** Opening Exercise inputs block **

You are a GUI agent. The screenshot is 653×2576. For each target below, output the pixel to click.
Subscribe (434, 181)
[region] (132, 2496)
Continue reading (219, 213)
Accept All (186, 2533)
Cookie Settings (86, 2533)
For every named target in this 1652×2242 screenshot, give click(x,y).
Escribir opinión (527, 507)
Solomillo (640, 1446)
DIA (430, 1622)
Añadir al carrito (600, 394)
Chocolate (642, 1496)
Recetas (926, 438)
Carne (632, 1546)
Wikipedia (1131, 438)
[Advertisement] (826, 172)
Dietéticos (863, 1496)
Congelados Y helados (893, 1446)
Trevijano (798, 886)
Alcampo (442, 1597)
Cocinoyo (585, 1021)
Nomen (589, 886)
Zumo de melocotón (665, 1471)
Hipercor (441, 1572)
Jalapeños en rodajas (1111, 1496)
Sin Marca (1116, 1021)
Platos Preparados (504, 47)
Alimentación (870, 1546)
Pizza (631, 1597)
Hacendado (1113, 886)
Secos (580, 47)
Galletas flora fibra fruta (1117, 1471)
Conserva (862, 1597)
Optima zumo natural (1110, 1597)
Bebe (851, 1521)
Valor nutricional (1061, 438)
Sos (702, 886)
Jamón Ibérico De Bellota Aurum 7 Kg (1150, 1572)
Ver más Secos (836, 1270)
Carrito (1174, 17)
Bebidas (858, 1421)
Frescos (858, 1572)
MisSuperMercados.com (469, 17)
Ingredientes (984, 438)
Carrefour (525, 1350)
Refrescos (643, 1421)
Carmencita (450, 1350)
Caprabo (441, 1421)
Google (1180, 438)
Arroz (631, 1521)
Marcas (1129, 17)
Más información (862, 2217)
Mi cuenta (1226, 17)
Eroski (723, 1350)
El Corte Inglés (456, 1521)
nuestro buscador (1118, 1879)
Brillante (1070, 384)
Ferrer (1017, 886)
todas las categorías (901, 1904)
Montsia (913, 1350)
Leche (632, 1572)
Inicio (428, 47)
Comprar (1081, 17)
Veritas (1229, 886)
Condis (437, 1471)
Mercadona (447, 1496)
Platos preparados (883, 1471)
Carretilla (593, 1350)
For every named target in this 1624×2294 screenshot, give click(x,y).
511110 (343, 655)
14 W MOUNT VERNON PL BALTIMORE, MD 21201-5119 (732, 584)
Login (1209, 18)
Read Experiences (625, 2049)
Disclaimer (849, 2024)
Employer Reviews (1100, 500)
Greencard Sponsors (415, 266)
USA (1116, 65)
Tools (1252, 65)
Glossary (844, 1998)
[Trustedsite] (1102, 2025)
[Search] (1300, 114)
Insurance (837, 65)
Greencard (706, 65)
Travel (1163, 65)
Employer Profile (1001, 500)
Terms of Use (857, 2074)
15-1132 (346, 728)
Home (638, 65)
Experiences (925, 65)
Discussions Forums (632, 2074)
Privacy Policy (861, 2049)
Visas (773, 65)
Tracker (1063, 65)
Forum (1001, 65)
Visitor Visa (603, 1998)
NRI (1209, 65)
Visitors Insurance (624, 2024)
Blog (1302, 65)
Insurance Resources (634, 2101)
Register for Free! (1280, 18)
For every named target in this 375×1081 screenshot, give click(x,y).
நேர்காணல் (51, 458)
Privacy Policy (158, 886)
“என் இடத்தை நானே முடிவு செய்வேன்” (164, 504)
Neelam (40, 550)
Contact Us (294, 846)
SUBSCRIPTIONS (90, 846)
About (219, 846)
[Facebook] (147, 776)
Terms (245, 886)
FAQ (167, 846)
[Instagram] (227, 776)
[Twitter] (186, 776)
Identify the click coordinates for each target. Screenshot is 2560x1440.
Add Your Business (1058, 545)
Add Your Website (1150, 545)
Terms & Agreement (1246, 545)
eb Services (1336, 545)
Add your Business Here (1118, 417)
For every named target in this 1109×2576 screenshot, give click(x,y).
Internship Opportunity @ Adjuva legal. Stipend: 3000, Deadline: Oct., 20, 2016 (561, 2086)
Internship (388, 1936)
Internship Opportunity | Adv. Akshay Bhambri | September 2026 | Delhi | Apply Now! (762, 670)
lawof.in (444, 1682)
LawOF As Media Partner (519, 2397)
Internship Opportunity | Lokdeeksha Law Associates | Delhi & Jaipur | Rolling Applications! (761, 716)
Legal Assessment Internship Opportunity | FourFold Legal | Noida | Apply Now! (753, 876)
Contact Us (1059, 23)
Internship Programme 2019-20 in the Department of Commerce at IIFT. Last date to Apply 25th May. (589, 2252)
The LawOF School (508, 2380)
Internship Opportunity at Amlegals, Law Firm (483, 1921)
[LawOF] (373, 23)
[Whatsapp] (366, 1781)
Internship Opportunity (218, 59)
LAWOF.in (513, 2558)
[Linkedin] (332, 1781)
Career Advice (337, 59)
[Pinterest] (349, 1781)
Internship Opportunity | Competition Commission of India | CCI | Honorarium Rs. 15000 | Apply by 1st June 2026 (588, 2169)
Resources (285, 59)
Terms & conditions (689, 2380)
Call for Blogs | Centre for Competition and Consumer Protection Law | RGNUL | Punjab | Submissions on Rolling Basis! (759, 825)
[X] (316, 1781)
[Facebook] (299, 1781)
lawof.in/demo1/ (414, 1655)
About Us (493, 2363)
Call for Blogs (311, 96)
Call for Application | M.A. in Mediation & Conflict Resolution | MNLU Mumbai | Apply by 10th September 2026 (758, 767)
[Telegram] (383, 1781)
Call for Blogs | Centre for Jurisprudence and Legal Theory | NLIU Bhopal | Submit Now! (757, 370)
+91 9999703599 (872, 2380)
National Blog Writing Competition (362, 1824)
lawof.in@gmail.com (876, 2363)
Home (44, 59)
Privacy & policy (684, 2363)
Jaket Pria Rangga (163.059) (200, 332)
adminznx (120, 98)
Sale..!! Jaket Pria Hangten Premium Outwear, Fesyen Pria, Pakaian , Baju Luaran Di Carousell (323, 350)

** Closing Exercise inputs block **

Task instructions:
Each line that holds the string "Rolling" is to be copied from the entries above.

Task answer:
Internship Opportunity | Lokdeeksha Law Associates | Delhi & Jaipur | Rolling Applications! (761, 716)
Call for Blogs | Centre for Competition and Consumer Protection Law | RGNUL | Punjab | Submissions on Rolling Basis! (759, 825)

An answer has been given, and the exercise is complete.